» WORK TASK
If a picture appears, leave it out, and reproduce exactly the lines from the start of the listing below through the one bearing "Task: Switch to the Toolbox tab".

» INPUT DATA
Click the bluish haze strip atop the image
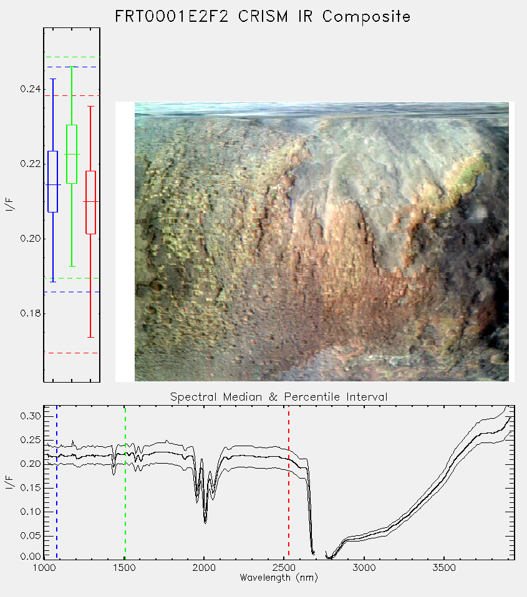The width and height of the screenshot is (527, 597). pyautogui.click(x=322, y=109)
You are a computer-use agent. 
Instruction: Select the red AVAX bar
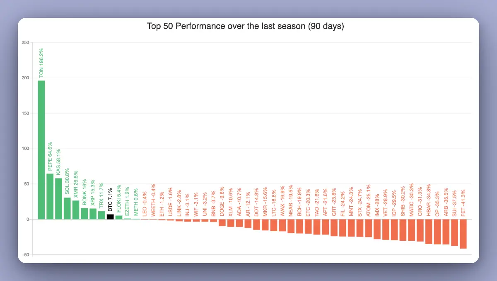pos(282,225)
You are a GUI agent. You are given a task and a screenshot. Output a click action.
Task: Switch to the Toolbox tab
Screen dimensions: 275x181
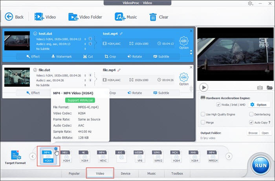tap(177, 173)
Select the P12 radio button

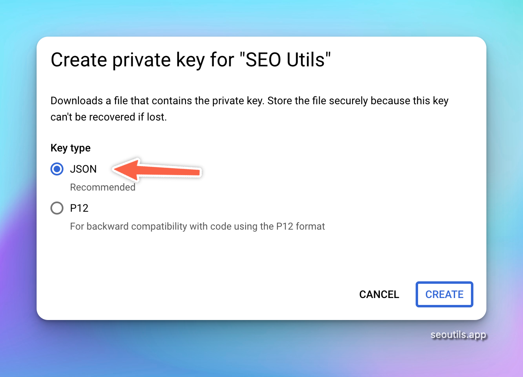tap(57, 208)
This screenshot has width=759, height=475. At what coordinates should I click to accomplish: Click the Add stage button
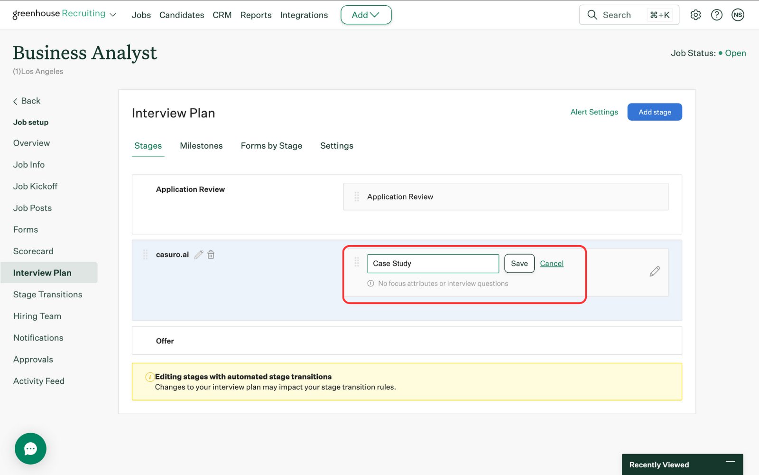point(655,112)
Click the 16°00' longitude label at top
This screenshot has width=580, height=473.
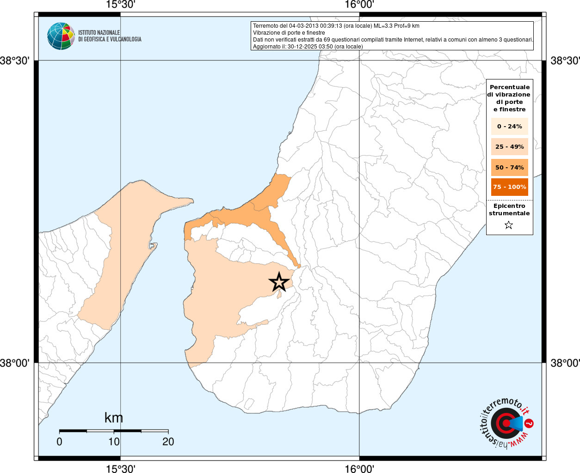pos(359,5)
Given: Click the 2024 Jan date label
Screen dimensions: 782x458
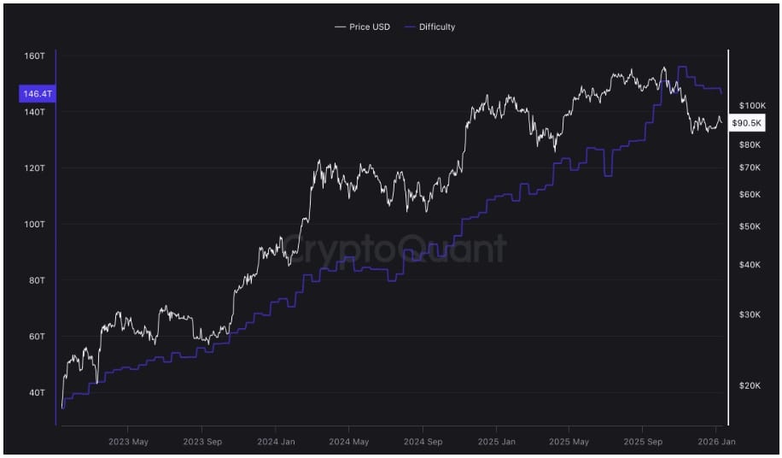Looking at the screenshot, I should (275, 442).
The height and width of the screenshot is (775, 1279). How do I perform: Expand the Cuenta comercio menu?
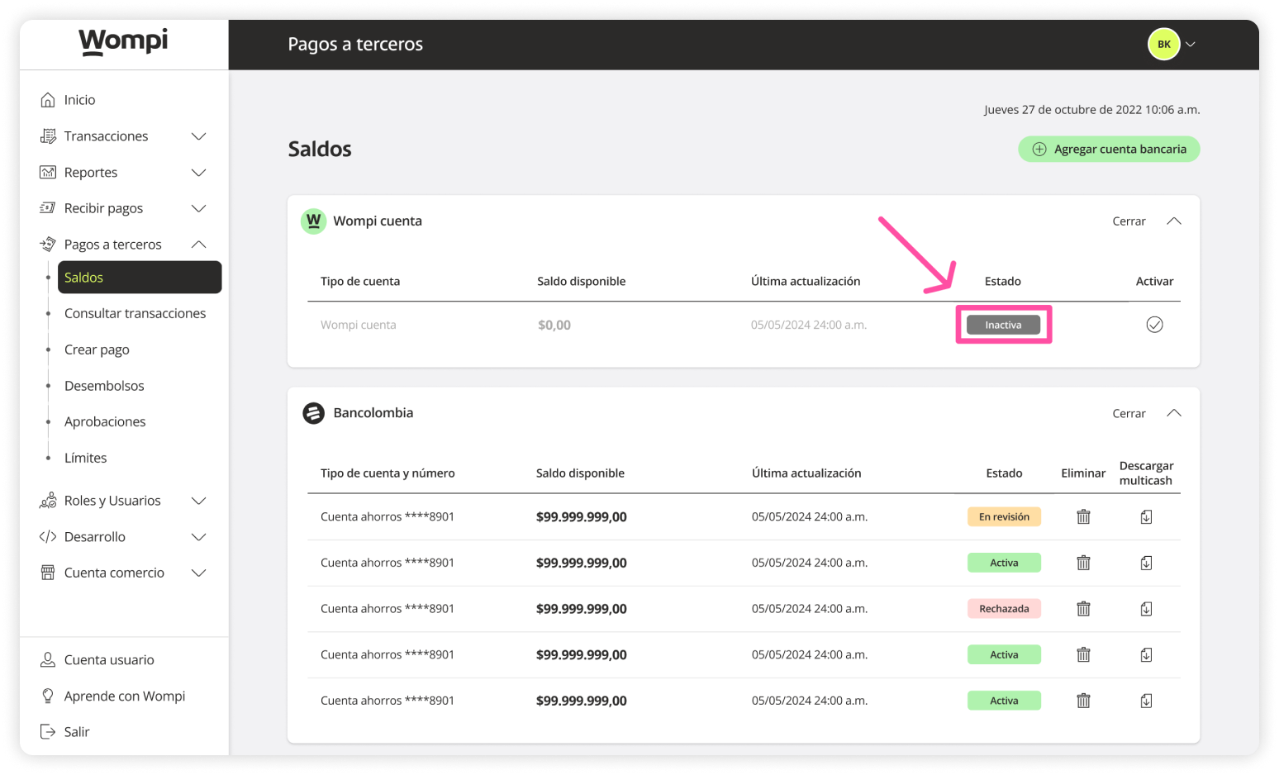[198, 572]
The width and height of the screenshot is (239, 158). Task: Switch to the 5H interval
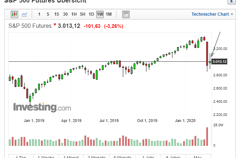(83, 14)
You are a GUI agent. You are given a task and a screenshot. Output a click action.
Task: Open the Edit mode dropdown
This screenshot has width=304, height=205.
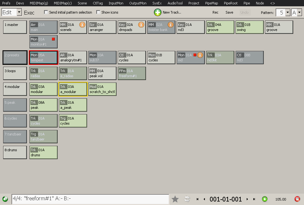19,12
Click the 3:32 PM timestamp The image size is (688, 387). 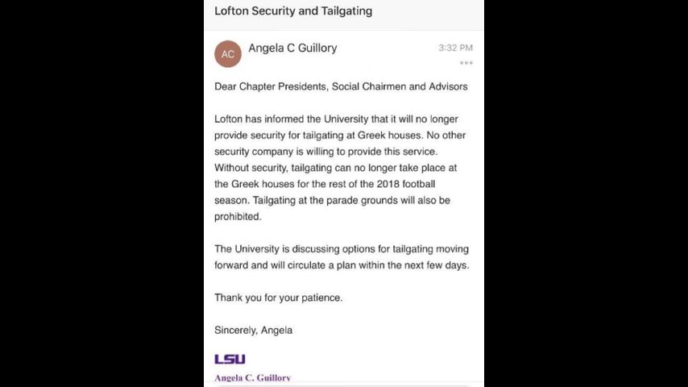(455, 48)
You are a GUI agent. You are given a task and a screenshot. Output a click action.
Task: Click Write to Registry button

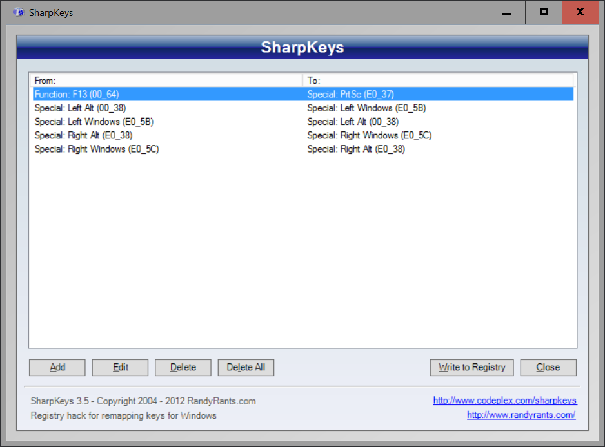471,367
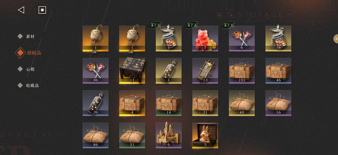Image resolution: width=338 pixels, height=155 pixels.
Task: Select the bottle item with count 39
Action: (x=96, y=103)
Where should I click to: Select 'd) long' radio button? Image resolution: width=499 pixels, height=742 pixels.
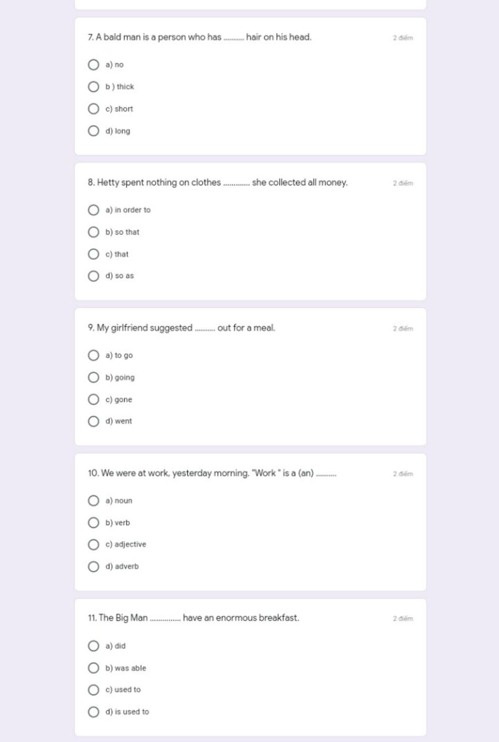click(94, 130)
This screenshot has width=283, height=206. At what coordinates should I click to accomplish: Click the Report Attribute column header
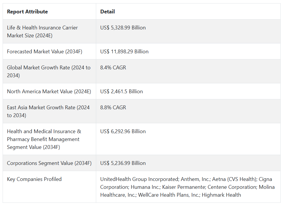point(27,12)
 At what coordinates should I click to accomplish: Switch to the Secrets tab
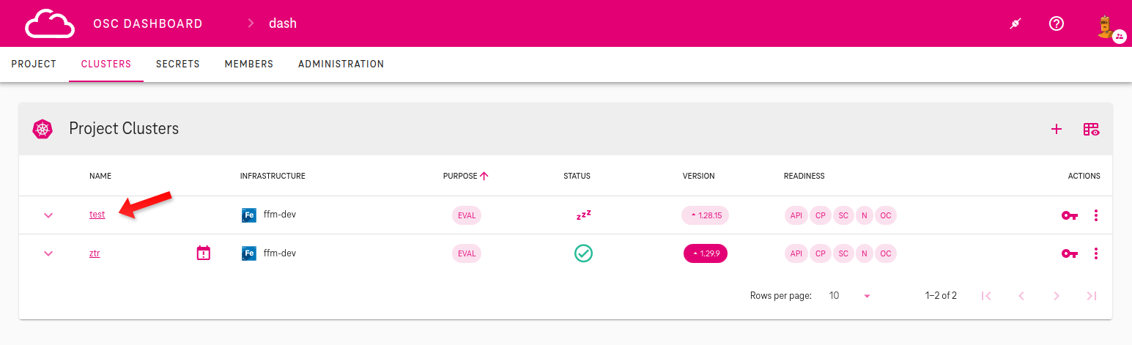(x=177, y=64)
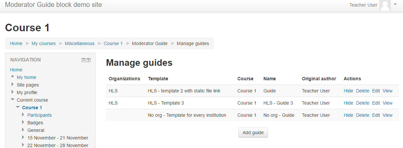403x148 pixels.
Task: Open the user menu dropdown arrow
Action: [x=395, y=5]
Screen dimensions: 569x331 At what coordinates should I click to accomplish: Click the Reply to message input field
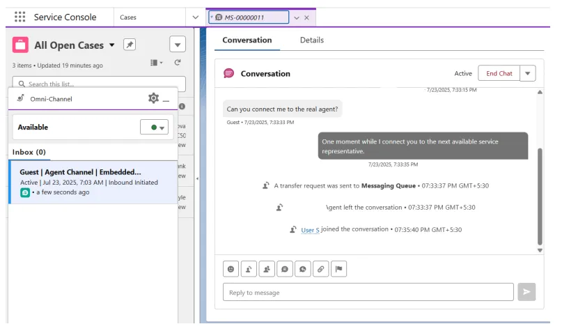tap(368, 292)
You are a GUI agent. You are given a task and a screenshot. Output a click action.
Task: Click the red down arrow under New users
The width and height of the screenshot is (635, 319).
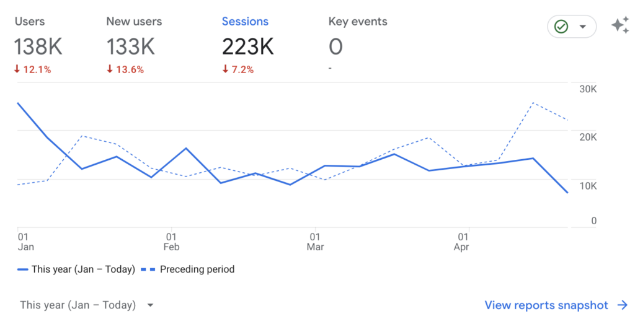click(x=110, y=70)
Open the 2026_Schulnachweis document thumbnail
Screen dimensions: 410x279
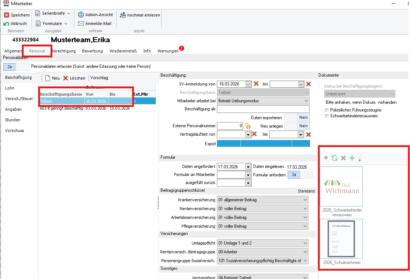(x=341, y=239)
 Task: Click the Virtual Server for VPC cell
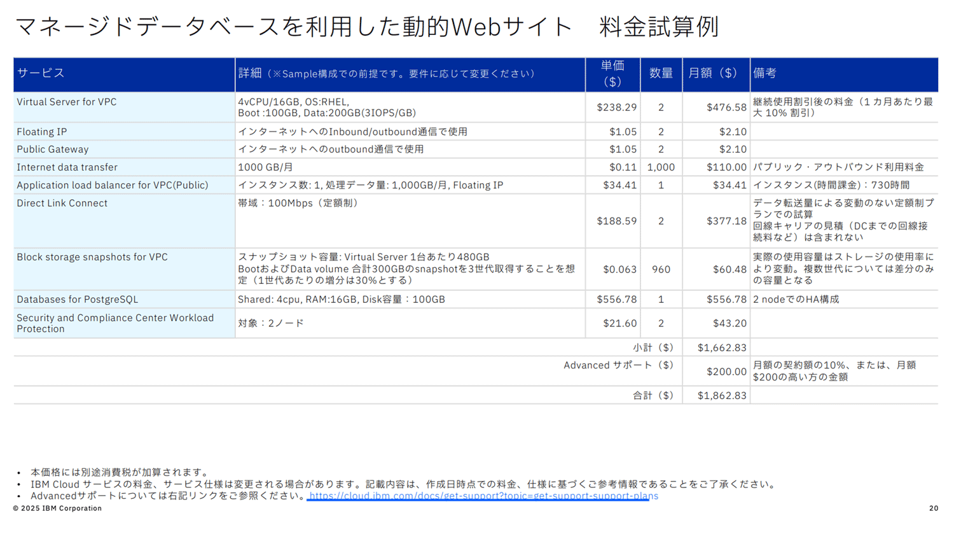click(x=67, y=102)
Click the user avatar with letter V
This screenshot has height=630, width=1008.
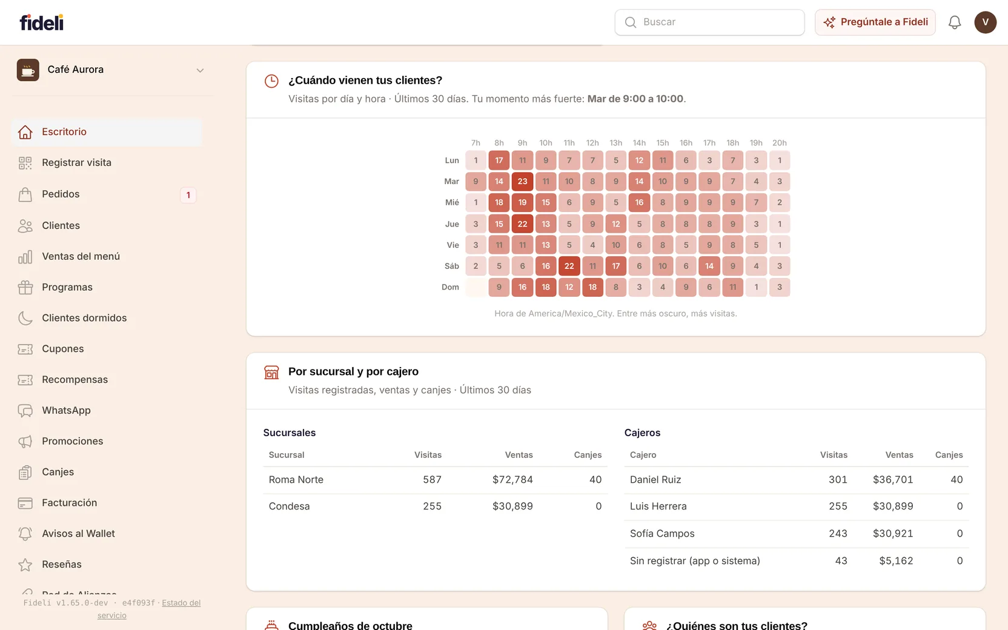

» COMPLETED EXERCISE
Click the bluish haze strip atop the image
The width and height of the screenshot is (527, 597). pyautogui.click(x=322, y=109)
You are a computer-use agent. 
Instruction: Select the red AVAX bar
pos(282,225)
You are a GUI agent. You are given a task and a screenshot. Output a click action.
Task: Switch to the Toolbox tab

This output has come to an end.